Only the lines below between the ones containing "サウナ (705, 1650)" and "東海地方 (40, 1227)", inclusive, are to be reproduced, each exactly as it stands.

Saved entries
+++

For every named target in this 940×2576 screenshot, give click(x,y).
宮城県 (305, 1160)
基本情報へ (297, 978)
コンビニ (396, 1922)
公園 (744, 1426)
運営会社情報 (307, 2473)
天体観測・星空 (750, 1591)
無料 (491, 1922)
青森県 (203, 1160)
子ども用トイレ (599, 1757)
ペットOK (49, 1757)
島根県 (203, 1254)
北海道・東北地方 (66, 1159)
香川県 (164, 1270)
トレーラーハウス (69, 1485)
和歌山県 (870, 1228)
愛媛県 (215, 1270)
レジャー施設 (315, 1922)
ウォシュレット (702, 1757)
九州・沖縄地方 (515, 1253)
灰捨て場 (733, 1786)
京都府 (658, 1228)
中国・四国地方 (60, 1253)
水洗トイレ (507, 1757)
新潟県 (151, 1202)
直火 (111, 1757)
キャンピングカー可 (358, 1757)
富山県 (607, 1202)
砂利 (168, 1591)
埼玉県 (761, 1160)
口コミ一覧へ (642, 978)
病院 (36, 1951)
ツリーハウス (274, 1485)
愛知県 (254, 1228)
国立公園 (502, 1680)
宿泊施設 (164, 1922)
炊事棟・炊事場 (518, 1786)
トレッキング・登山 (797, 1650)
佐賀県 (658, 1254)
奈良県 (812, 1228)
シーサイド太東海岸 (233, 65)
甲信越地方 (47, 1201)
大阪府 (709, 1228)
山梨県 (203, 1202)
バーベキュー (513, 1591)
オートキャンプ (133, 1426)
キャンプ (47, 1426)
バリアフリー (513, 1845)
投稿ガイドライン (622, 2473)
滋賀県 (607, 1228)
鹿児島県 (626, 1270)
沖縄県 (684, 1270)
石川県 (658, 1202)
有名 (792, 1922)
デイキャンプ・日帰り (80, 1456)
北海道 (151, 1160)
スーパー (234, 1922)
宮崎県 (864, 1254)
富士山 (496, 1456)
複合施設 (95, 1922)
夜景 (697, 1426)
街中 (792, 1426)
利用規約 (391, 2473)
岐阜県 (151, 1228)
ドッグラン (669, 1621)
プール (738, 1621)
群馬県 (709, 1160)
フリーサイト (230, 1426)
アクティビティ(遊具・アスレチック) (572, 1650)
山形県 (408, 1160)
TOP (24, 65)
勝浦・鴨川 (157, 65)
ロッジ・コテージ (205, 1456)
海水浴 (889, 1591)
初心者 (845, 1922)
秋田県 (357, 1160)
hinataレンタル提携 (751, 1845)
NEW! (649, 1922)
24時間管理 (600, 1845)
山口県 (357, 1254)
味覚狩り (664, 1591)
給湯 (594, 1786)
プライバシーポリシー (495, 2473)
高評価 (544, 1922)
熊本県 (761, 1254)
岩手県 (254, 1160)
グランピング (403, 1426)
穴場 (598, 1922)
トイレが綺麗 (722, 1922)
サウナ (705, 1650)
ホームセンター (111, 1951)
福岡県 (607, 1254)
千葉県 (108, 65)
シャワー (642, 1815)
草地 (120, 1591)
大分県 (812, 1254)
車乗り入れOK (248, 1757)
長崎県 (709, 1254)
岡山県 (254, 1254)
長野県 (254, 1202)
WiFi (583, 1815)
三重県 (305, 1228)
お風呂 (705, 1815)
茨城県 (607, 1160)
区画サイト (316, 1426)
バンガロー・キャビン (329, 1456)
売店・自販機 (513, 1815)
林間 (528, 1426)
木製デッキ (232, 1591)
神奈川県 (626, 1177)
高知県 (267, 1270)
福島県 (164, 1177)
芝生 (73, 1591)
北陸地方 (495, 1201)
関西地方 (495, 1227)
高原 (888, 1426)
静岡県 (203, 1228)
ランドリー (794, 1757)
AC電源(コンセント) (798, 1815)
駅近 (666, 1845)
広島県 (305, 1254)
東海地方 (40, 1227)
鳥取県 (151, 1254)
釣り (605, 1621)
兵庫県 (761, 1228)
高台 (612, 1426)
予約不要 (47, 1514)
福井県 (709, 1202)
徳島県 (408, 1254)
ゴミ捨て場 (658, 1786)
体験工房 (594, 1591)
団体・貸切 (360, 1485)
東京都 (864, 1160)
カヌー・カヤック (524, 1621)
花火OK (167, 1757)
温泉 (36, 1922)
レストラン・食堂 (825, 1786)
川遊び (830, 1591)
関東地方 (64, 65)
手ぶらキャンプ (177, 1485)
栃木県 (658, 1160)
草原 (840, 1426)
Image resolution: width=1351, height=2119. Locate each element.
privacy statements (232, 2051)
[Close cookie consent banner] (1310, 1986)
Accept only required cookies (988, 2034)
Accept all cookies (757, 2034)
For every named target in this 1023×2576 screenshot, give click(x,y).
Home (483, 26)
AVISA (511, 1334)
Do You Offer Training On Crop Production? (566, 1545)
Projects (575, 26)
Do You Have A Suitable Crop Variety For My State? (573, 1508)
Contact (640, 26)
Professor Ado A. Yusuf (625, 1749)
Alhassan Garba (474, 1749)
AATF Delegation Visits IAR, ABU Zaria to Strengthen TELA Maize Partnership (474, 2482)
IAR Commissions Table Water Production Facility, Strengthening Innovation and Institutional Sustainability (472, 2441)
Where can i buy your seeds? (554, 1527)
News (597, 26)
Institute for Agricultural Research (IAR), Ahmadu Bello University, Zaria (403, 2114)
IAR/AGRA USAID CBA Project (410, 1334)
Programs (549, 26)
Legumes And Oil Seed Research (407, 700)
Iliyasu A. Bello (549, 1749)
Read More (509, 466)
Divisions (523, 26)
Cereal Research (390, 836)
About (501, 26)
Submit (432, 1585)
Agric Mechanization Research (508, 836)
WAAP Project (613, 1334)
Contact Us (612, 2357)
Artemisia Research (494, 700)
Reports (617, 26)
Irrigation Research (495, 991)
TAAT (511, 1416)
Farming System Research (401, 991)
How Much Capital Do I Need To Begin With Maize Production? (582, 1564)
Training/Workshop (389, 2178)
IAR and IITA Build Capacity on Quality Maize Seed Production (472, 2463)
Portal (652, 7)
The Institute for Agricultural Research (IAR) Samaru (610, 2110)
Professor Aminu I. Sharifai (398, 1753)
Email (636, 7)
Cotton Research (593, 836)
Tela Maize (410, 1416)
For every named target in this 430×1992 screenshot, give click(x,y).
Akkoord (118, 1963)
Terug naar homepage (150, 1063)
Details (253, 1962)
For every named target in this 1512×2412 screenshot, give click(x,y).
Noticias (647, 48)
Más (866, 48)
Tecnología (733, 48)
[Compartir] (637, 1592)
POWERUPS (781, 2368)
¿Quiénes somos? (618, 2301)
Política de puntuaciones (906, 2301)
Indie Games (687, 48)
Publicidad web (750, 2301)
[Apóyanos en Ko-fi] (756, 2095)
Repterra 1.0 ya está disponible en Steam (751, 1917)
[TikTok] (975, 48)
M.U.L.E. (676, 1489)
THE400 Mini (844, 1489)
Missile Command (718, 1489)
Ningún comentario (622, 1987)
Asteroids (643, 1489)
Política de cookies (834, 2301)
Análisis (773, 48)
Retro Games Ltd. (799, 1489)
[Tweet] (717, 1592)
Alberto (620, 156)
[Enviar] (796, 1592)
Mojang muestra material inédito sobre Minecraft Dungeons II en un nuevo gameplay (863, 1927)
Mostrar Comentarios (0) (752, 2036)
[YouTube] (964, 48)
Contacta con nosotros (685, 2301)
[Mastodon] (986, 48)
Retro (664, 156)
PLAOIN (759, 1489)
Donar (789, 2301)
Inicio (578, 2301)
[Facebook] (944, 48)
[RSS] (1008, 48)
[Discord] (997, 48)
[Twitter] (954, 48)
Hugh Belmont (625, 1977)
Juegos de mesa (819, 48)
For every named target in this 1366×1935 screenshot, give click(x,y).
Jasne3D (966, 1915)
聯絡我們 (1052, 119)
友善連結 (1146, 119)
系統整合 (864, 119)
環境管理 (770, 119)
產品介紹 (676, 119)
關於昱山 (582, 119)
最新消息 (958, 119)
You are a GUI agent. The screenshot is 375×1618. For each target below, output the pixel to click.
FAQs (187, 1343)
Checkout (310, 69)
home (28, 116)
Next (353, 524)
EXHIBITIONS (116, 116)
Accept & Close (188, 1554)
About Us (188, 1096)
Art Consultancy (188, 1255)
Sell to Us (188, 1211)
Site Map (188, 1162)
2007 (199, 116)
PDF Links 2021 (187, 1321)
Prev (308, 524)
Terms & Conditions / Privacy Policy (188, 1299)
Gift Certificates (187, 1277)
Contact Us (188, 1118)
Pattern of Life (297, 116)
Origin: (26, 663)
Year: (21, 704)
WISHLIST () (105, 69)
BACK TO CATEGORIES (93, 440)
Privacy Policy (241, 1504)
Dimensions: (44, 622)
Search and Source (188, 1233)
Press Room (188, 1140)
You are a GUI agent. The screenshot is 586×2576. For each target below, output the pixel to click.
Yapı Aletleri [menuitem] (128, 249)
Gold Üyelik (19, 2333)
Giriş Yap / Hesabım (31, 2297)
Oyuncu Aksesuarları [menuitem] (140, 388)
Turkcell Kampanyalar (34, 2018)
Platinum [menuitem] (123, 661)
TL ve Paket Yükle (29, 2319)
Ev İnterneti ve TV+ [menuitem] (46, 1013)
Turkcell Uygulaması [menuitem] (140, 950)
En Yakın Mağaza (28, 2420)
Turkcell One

+++

Response ▸
サウナ (705, 1650)
ホームセンター (111, 1951)
福岡県 (607, 1254)
千葉県 (108, 65)
シャワー (642, 1815)
草地 (120, 1591)
大分県 (812, 1254)
車乗り入れOK (248, 1757)
長崎県 (709, 1254)
岡山県 (254, 1254)
長野県 (254, 1202)
WiFi (583, 1815)
三重県 (305, 1228)
お風呂 (705, 1815)
茨城県 (607, 1160)
区画サイト (316, 1426)
バンガロー・キャビン (329, 1456)
売店・自販機 (513, 1815)
林間 (528, 1426)
木製デッキ (232, 1591)
神奈川県 (626, 1177)
高知県 (267, 1270)
福島県 (164, 1177)
芝生 (73, 1591)
北陸地方 (495, 1201)
関西地方 (495, 1227)
高原 (888, 1426)
静岡県 (203, 1228)
ランドリー (794, 1757)
AC電源(コンセント) (798, 1815)
駅近 (666, 1845)
広島県 (305, 1254)
東海地方 (40, 1227)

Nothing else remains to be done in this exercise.